Other news from Britain yesterday included a debate between Bank of England (BoE) policymakers and the Treasury Select Committee (TSC) in UK Parliament. BoE Governor Mark Carney addressed critics who claimed he was biased towards the ‘Remain’ campaign, The Guardian reports.

‘In heated exchanges at a parliamentary select committee on Tuesday, Carney told MPs the BoE had a responsibility to the British people “who don’t want risks kept from them”.

The governor rebutted criticism from pro-Brexit Tory MPs Jacob Rees-Mogg and Steve Baker that the bank was wrong to pass judgment on the economic impact of leaving the EU.’

Euro (EUR) Loses Ground After ZEW Reports Drop in Economic Sentiment

The Pound was able to easily gain against the Euro on Tuesday as fresh Eurozone data left the shared currency with little reason to maintain its strength.

Starting off Tuesday’s session were Germany’s final Q1 Gross Domestic Product (GDP) reports, which initially bolstered the Euro’s defences slightly by printing as expected. The quarter-on-quarter score hit 0.7%, while the year-on-year figure printed at 1.6%.

However, this data did little to stave off the Pound’s strength, and Euro sentiment was even worse later in the morning after ZEW released its latest economic sentiment surveys.

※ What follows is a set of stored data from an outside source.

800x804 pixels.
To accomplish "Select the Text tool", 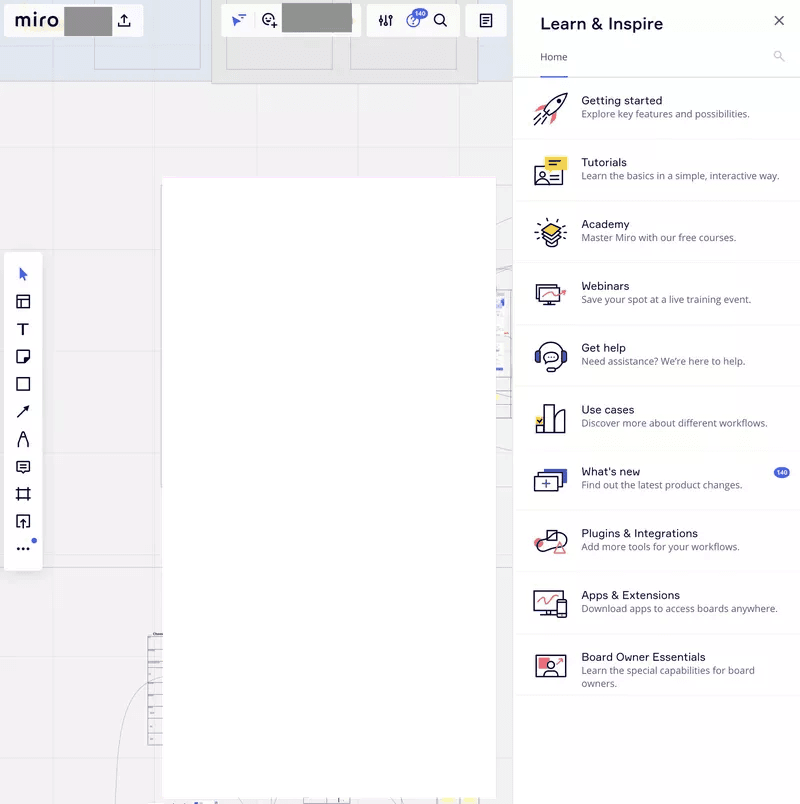I will tap(23, 329).
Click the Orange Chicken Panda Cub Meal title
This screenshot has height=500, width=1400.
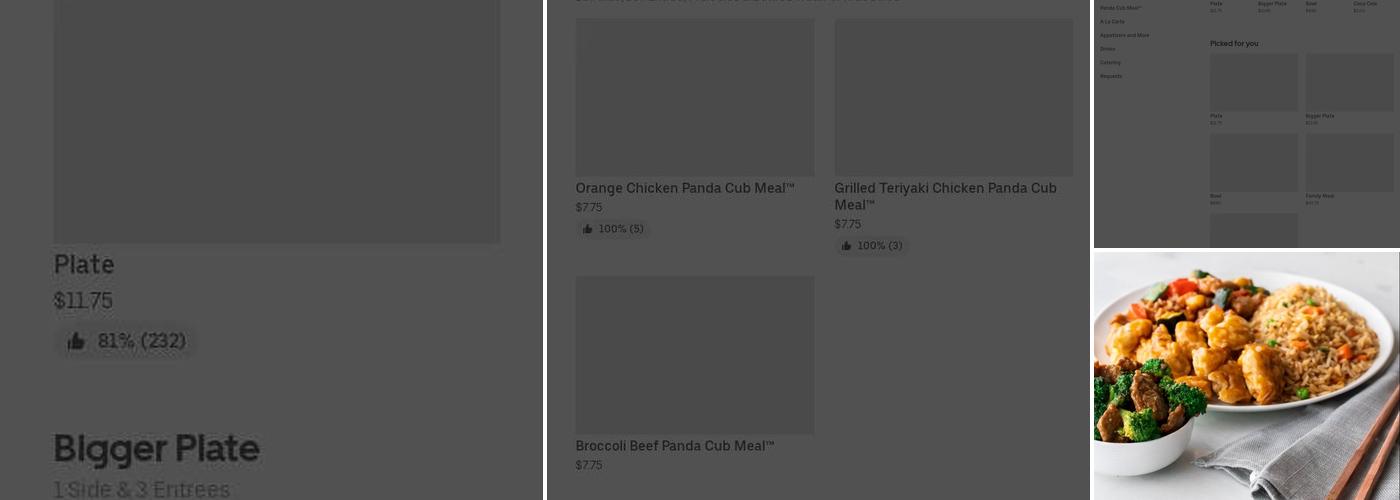(685, 188)
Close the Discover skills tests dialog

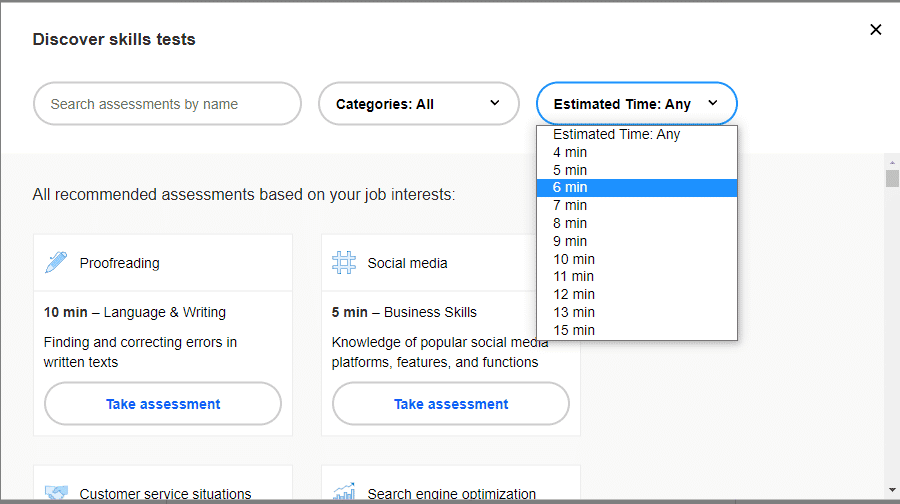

According to ZEW’s May reports, the view of the current economic situation in Germany improved past forecasts of 49.0, from 47.7 to 53.1. Unfortunately, German economic sentiment almost halved from 11.2 to 6.4, despite being predicted to improve to 12.0.

Eurozone economic sentiment also plummeted, from 21.5 to 16.8.

The Euro is also likely to have been weakened by news that risks to Eurozone financial stability had worsened since 2015. According to Reuters, the European Central Bank’s (ECB) latest Financial Stability Review (FSR) claimed that market turmoil, weak profits and debt amongst other factors had increasingly shaken financial stability in the last six months and could cause issues going forward.

Pound Sterling to Euro (GBP/EUR) Exchange Rate Forecast: Slew of German Data on Wednesday

The Euro could see its defences bolstered on Wednesday if German data due in the morning prints above expectations.

GfK is set to release its June German consumer confidence report first thing, which is currently expected to remain at 9.7.

This will be followed by a May report from IFO, detailing German business climate, current assessment and expectations. These figures are estimated to improve slightly, so worse-than-expected scores will greatly decrease the Euro’s chances of recovering from its lows.

Comparatively, the Pound will likely continue to move on ‘Brexit’ bets, as debates on the EU referendum rage on this week. If the ‘Leave’ campaign presents a new series of strong arguments, Sterling will certainly feel pressure and could also easily experience a session of profit-taking following its new highs.

British data will remain quiet until Thursday’s preliminary Q1 Gross Domestic Product (GDP) report, which releases alongside BBA’s latest loans for house purchase data.